De uno u otro modo todo indica que alguien está empeñado en expulsar a 12.000 propietarios de apartamentos y bungalós de Maspalomas
Así parece deducirse de la perversa Ley de Vivienda Vacacional, que ahora, por inspiración de algún genio de la consejería de Turismo del Gobierno de Canarias ha pasado a denominarse nada más y nada menos como «Ley de Ordenamiento Sostenible del Uso Turístico de Viviendas».
Toda una farsa y un paripé, que ha pasado por el Parlamento sin mayor diálogo, ante la cerrazón de la alianza formada por las cuatro formaciones políticas que sustentan al Gobierno de Canarias, para seguir abriendo las puertas a los grandes operadores turísticos y a las Explotadoras, siempre tan abusivas contra los propietarios de apartamentos y bungalós.

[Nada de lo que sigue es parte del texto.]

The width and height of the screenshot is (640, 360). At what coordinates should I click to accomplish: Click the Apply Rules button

Una operación soez, cruel y de todo punto injusta, que va surcando las aguas de la actualidad, entre contenidos silencios como buenamente puede, ojo, por las procelosas aguas de la mar surcando y tratando de sortear la indignación de miles de propietarios de apartamentos y bungalós en Maspalomas y en Canarias, para favorecer, ay, a los grandes operadores turísticos y a esa indignante fenomenología denominada, fatal pero muy acertadamente, como Explotadoras.

¿Quién quiere expulsar a 12.000 propietarios de apartamentos y bungalós de Maspalomas?

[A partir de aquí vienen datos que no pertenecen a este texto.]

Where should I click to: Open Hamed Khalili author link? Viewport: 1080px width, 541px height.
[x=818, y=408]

Una pregunta que nos lleva a sacar a colación, de nuevo, el christma lanzado por la Plataforma de Afectados por la Ley Turística (PALT) hecho público por únicamente por el periódico digital y diario «maspalomasplus.com«, salvo error u omisión, y en el que Maribe Doreste, presidenta de la PALT, lanza el siguiente mensaje y contenido:
«Con el deseo de que tod@s los afectad@s por las leyes turísticas sigamos unidos hasta conseguir que la burocracia y la barbarie política contra nosotros sea reconocida por los estamentos democráticos, ya sean españoles o europeos«. Finalizando del siguiente tenor: «Y podamos vivir en PAZ en nuestras casas, que es nuestro hogar«.

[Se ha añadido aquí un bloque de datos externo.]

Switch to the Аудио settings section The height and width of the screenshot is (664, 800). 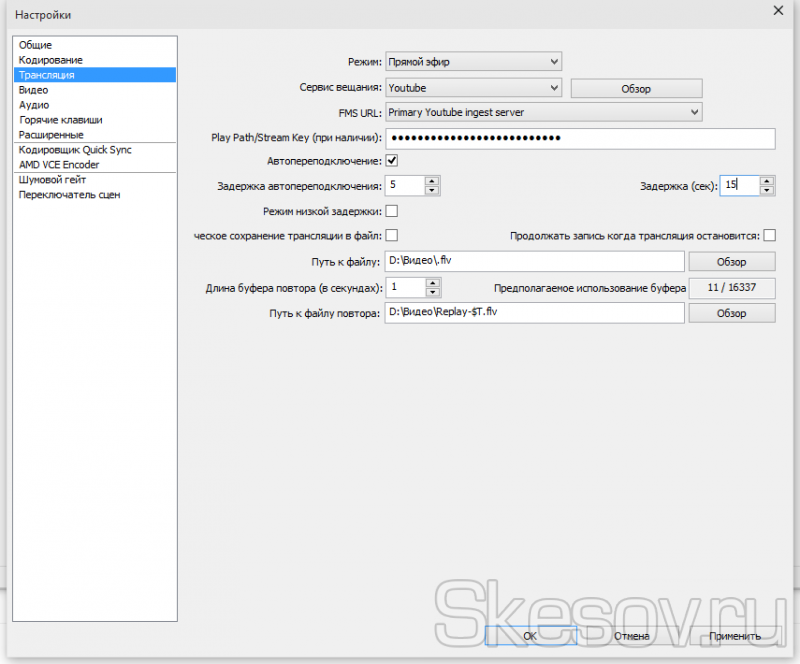click(x=33, y=105)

Que nadie olvide el cuasi absoluto silencio que se mantiene ante una Ley que, con un peso de una enorme transcendencia social, queda pendiente de un pequeño hilo. ¿O es normal que la dichosa Ley se aprobara en el Parlamento de Canarias, el pasado 12 de noviembre, y que no apareciera publicada hasta un mes justo, exactamente, después, el 12 de diciembre, mientras, como ya dejamos constancia la Ley esta «congelada» y «cogida entre algodones«, pretendiendo no generar ningún ruido y evitar asperezas y ese debate social de los afectados?
Item más: Y esperando la ayuda el auxilio de una Disposición Transitoria o un Decreto-Ley.